Copy out these lines again, swapping each occurrence of "dropdown" for "drop-down" and leaving everything else untouched.

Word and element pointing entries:
========

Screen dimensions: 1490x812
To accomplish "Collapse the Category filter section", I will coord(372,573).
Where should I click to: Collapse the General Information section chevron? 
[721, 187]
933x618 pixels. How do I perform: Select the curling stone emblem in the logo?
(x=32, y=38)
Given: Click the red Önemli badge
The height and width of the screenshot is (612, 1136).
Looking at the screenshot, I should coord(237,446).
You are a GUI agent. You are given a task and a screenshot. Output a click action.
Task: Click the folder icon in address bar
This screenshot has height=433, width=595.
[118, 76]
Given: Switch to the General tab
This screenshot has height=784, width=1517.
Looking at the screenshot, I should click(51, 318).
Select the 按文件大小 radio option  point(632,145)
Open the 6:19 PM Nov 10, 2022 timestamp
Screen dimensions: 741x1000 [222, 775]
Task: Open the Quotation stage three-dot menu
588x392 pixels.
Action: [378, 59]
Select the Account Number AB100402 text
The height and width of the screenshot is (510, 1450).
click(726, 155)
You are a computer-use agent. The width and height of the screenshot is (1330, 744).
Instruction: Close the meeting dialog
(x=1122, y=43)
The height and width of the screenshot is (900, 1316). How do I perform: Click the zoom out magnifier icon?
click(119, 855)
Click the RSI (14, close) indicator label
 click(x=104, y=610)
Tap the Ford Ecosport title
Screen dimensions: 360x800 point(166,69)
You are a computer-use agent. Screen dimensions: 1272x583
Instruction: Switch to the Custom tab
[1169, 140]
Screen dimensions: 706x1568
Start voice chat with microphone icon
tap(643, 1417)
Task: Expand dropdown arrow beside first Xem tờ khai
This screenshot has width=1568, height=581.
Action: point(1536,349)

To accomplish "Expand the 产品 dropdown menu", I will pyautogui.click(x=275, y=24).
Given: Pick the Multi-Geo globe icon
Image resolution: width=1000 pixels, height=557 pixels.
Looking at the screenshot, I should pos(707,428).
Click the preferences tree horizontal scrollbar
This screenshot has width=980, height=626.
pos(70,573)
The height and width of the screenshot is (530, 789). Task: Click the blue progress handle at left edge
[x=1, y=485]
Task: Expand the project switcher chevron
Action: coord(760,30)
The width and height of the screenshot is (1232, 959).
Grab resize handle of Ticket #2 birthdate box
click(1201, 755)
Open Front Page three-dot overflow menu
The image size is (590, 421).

========

Response
Screen dimensions: 1490x812
To accomplish "Collapse the Category filter section", I will coord(372,573).
Where should I click to: Collapse the General Information section chevron? 
[721, 187]
933x618 pixels. How do I perform: Select the curling stone emblem in the logo?
(x=32, y=38)
Given: Click the red Önemli badge
The height and width of the screenshot is (612, 1136).
Looking at the screenshot, I should coord(237,446).
You are a GUI agent. You are given a task and a screenshot. Output a click action.
Task: Click the folder icon in address bar
This screenshot has height=433, width=595.
[118, 76]
Given: Switch to the General tab
This screenshot has height=784, width=1517.
Looking at the screenshot, I should click(51, 318).
Select the 按文件大小 radio option  point(632,145)
Open the 6:19 PM Nov 10, 2022 timestamp
Screen dimensions: 741x1000 [222, 775]
Task: Open the Quotation stage three-dot menu
588x392 pixels.
Action: [378, 59]
Select the Account Number AB100402 text
The height and width of the screenshot is (510, 1450).
click(726, 155)
You are a computer-use agent. The width and height of the screenshot is (1330, 744).
Instruction: Close the meeting dialog
(x=1122, y=43)
The height and width of the screenshot is (900, 1316). How do I perform: Click the zoom out magnifier icon?
click(119, 855)
Click the RSI (14, close) indicator label
 click(x=104, y=610)
Tap the Ford Ecosport title
Screen dimensions: 360x800 point(166,69)
You are a computer-use agent. Screen dimensions: 1272x583
Instruction: Switch to the Custom tab
[1169, 140]
Screen dimensions: 706x1568
Start voice chat with microphone icon
tap(643, 1417)
Task: Expand drop-down arrow beside first Xem tờ khai
This screenshot has width=1568, height=581.
Action: point(1536,349)

To accomplish "Expand the 产品 drop-down menu", I will pyautogui.click(x=275, y=24).
Given: Pick the Multi-Geo globe icon
Image resolution: width=1000 pixels, height=557 pixels.
Looking at the screenshot, I should pos(707,428).
Click the preferences tree horizontal scrollbar
This screenshot has width=980, height=626.
pos(70,573)
The height and width of the screenshot is (530, 789). Task: Click the blue progress handle at left edge
[x=1, y=485]
Task: Expand the project switcher chevron
Action: coord(760,30)
The width and height of the screenshot is (1232, 959).
Grab resize handle of Ticket #2 birthdate box
click(1201, 755)
Open Front Page three-dot overflow menu
The image size is (590, 421).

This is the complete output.